Configure Imprivata MDA Seamless Authentication to OpenID Connect-enabled Apps

Imprivata MDA adds seamless authentication to OpenID Connect (OIDC) apps that are configured for OIDC with Imprivata as the Identity Provider (IdP). Seamless authentication is sharing the Imprivata MDA user session with a third party app so that a user does not need to enter credentials for authentication to the third party app.

Imprivata MDA provides reliable SSO for OIDC-enabled apps in the following three scenarios:

  • Web app authentication in a web browser

  • Native app authentication through Custom Tab

  • Native app authentication through Web View

The feature consists of two parts: authentication and logout

  • Authentication is automatically enabled for mobile devices running Imprivata MDA if there is authenticated user in Imprivata MDA and the third party app supports OIDC authentication.

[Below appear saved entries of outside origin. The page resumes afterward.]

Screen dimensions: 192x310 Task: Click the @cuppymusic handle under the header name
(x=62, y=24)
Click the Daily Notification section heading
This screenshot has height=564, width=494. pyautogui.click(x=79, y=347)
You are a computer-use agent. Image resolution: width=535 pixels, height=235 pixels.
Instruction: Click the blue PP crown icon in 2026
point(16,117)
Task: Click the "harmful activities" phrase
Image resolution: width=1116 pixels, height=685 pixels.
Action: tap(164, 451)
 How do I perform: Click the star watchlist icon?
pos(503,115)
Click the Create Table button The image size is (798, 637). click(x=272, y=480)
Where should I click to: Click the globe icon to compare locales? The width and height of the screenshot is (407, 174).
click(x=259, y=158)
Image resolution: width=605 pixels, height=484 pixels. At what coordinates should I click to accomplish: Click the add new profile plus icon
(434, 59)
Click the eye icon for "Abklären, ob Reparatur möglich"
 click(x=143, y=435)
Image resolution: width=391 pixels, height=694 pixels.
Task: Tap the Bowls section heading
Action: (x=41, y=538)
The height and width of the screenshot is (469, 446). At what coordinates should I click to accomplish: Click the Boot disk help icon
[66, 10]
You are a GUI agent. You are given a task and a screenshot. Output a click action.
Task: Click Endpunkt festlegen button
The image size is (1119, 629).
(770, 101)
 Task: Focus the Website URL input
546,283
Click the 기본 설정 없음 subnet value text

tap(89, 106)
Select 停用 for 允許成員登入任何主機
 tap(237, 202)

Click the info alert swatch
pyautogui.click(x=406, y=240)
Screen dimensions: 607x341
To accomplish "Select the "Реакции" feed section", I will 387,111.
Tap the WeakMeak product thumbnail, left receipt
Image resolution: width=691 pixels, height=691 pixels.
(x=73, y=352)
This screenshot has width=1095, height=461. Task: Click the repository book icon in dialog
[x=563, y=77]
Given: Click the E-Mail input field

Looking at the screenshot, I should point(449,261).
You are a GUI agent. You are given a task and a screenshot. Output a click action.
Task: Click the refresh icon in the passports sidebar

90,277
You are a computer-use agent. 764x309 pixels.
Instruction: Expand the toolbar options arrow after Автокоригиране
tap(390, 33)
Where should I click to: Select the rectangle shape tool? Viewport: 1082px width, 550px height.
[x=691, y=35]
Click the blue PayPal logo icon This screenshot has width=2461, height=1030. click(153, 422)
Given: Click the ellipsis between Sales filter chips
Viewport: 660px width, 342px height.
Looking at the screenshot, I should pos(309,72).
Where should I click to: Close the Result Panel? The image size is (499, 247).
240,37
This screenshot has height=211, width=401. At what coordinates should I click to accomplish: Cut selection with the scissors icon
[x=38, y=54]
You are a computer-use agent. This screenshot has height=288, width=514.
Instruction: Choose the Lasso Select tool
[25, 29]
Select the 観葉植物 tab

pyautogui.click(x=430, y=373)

  • OIDC enabled app that seamlessly authenticated with the feature has three user sessions established at different levels. Complete logout from the app would mean closing all three user sessions.

Session level Logout method Logout trigger
OIDC enabled app user session App specific logout method: Imprivata MDA SDK integration, x-callback-url, Clear cache, Clear data, Force stop, MSAL Imprivata MDA user logout or user switch
Imprivata IdP user session Imprivata MDA triggers the session closing with a request to the Imprivata appliance during Imprivata MDA logout or user switch Imprivata MDA user logout or user switch
Imprivata MDA Imprivata MDA functionality Imprivata MDA user logout or user switch

Prerequisites

Take note of the following prerequisites:

  • Imprivata Web SSO with OpenID Connect configured.

  • Imprivata appliance must contain a Trusted CA signed SSL certificate.

  • An OIDC profile created for the third party app, deployed to the user.

    For more information on configuring Imprivata Web SSO with OpenID Connect and adding OIDC apps, see the Imprivata Enterprise Access Management online help system.

Limitations

Take note of the following limitations:

  • The feature is enabled only for authenticated users in Imprivata MDA. Guest and Admin users won't have the feature enabled, because in these modes, Imprivata MDA doesn't have an Imprivata Enterprise Access Management session to propagate to the IdP level.

Imprivata Appliance Configuration

Validate OpenID Connect integration settings on the Imprivata Admin Console:

Setting Required / Optional Imprivata Admin Console location
Imprivata Single Sign On is licensed Required Gear menu > License
Imprivata enterprise is provisioned and connected to the cloud Required Gear menu > Cloud connection
OpenID Connect applications are added and enabled in Imprivata Admin Console Required Applications > Single sign-on application profiles
OpenID Connect applications are deployed to selected set of users Required Applications > Single sign-on application profiles
Imprivata users are assigned to user policy enabled for Single Sign On Required Users > User policies

Cloud Connection

Imprivata Services will enter the Enterprise ID and one-time cloud provisioning code required to establish trust between your Imprivata enterprise and the Imprivata cloud:

  1. If you're not on the Cloud Connection page already: In the Imprivata Admin Console, click the gear icon > Cloud connection.

  2. Services will enter your Enterprise ID and cloud provisioning code. (The cloud provisioning code expires 5 minutes after it's generated. Generate a new code if 5 minutes has elapsed.)

  3. Click Establish trust.

    BEST PRACTICE:

    The cloud connection must be established by Imprivata Services.

IdP and RP Metadata

Imprivata Web SSO (IdP) and your OpenID Connect application, the Relying Party (RP), need metadata from each other. Open both consoles at the same time and import this metadata as follows:

  1. In your RP's administrator console, copy the RP client credentials and Redirect URIs.

  2. In the Imprivata Admin Console, go to the gear iconWeb App Login Configuration.

    Enter the RP client credentials and Redirect URIs.

  3. Click View and copy Imprivata (IdP) OpenID Connect metadata.

    • Provide the Client ID and Client Secret values on the RP's admin console.

    • Provide the endpoint URL metadata to the RP. This can be entered manually, or by providing the IdP metadata URL.

  4. Save your work.

Add an OIDC Application

Only the superadmin role is able to configure Web SSO application profiles:

  1. In the Imprivata Admin Console, go to Applications > Single sign-on application profiles.

    All Single sign-on application profiles, including Mobile app profiles and OpenID Connect application profiles, are all managed from this page.

  2. Click Add App Profile Web application using OpenID Connect. The Add application using OpenID Connect page opens.

  3. Give the application profile a name. This name is only visible to administrators.

    Give the application a user-friendly name. This is the application name your users will see when they log in.

  4. Enter Redirect URIs from the RP. If you don't have them yet, leave this window open and go to the RP's admin console in another window.

  5. Optional: Claims — Review the default claims, and configure any custom claims required for your integration.

  6. Generate Client credentials to provide to the RP.

  7. Generate IdP Metadata to provide to the RP.

  8. Click Save.